Azam Khan’s PAN case shows how legal pressure is being ratcheted up
Rampur’s sessions court has turned a seven-year sentence into 10 years for Azam Khan, tightening the legal vise on one of Uttar Pradesh’s most combative opposition figures.
The MP-MLA Sessions Court in Rampur has enhanced Samajwadi Party leader Azam Khan’s sentence in the dual PAN card case to 10 years, while keeping his son Abdullah Azam Khan’s prison term at seven years and raising both fines, according to
Hindustan Times and
ETV Bharat. The prosecution had appealed for harsher punishment after the lower court’s conviction, and the court has now given it that outcome: Azam’s fine rises to ₹5 lakh, Abdullah’s to ₹3.5 lakh, ETV Bharat reported.
The leverage is with the state
This case is not just about tax paperwork. It is about who gets to define the cost of political survival. The complaint that started the case came from BJP leader and Rampur MLA Akash Saxena in 2019, over allegations that Abdullah Azam possessed two PAN cards with different dates of birth,
ETV Bharat reported. Once the matter moved from conviction to sentence enhancement, the state’s side gained the upper hand: the question was no longer whether the Khans were guilty, but how severe the penalty should be.
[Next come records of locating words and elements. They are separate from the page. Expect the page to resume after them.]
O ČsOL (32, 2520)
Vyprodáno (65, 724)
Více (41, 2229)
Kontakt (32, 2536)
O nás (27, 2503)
That matters because sentence length changes political arithmetic. Under Indian law, a conviction with a sentence above the statutory threshold can trigger disqualification from elected office, which is exactly what happened to Khan after earlier convictions in other cases,
The Hindu reported. For a politician whose base is in Rampur, every additional year of sentence reduces the chance of a quick comeback and increases the pressure on his party to plan without him.
Who gains, who loses
The immediate beneficiary is the BJP camp in Uttar Pradesh, especially Saxena, who has made Khan a recurring legal target. The wider beneficiary is the prosecution’s argument that financial forgery cases against public figures should draw serious punishment, not routine fines. The loser is the Samajwadi Party, which loses one of its most recognizable Muslim leaders as a practical campaign asset, even when he remains a symbolic one.
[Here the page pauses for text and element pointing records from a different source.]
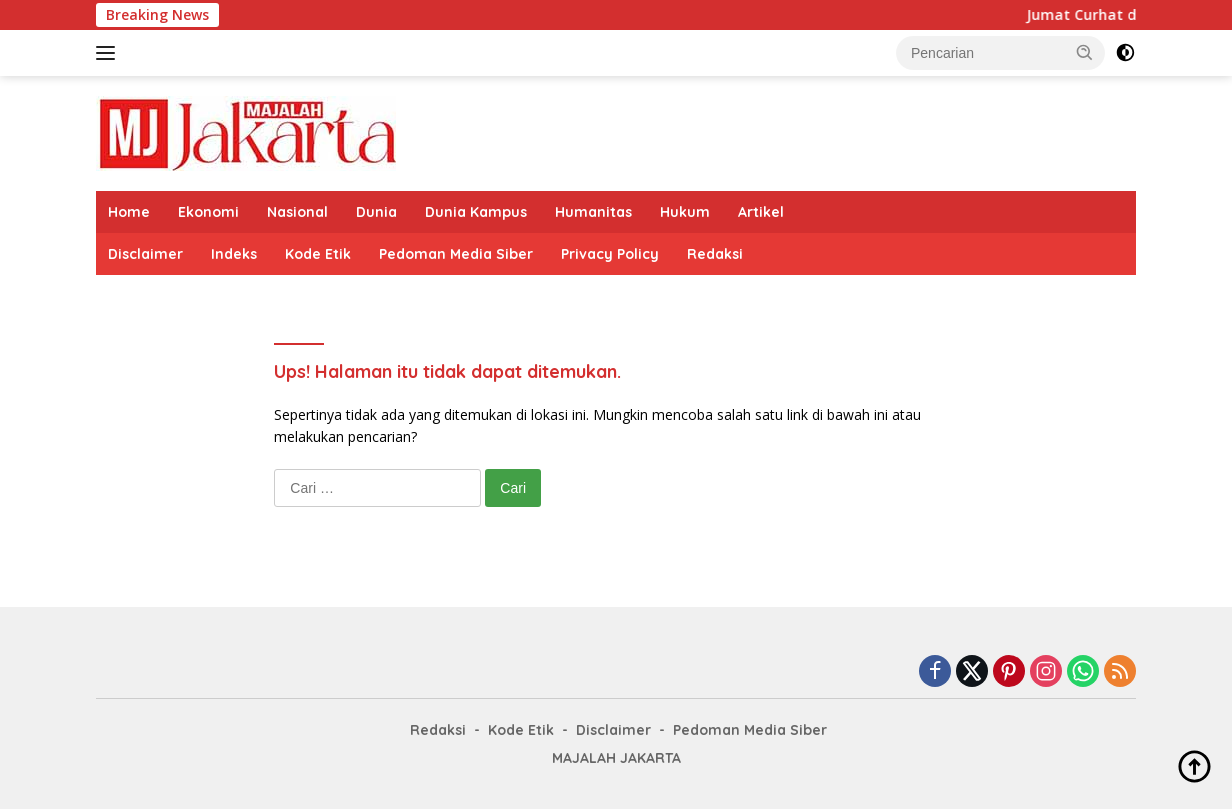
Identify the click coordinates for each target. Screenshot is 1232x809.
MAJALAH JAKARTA (616, 758)
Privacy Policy (610, 254)
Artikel (761, 212)
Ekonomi (208, 212)
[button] (1085, 52)
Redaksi (715, 254)
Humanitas (593, 212)
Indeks (234, 254)
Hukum (685, 212)
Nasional (297, 212)
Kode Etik (318, 254)
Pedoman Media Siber (456, 254)
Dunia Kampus (476, 212)
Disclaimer (145, 254)
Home (129, 212)
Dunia (376, 212)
Abdullah Azam’s partial relief is also telling. The court did not unwind the case; it only stopped short of giving him the same enhanced term as his father. That leaves the family still inside the legal system, but with different levels of exposure. For the SP, that means the problem is not over and cannot be reduced to one headline or one appeal.
Khan has long been more than a local leader. He is a test case for how aggressively courts can punish a politician already weakened by multiple prosecutions. As
The Hindu noted in an earlier conviction case, the practical consequence of a court order can be immediate political exclusion, not just legal embarrassment. That is the real power dynamic here: the courtroom is shaping the ballot field.
What to watch next
Watch for the next appeal and whether Khan’s lawyers seek suspension of the enhanced sentence. The date that matters is the next hearing in Rampur, because that is where the prosecution will try to lock in the harsher punishment and the defense will try to keep this from becoming another disqualifying blow. For Uttar Pradesh politics, the question is simpler: can the Samajwadi Party keep Rampur relevant without its most famous local operator, or does this case complete his marginalization?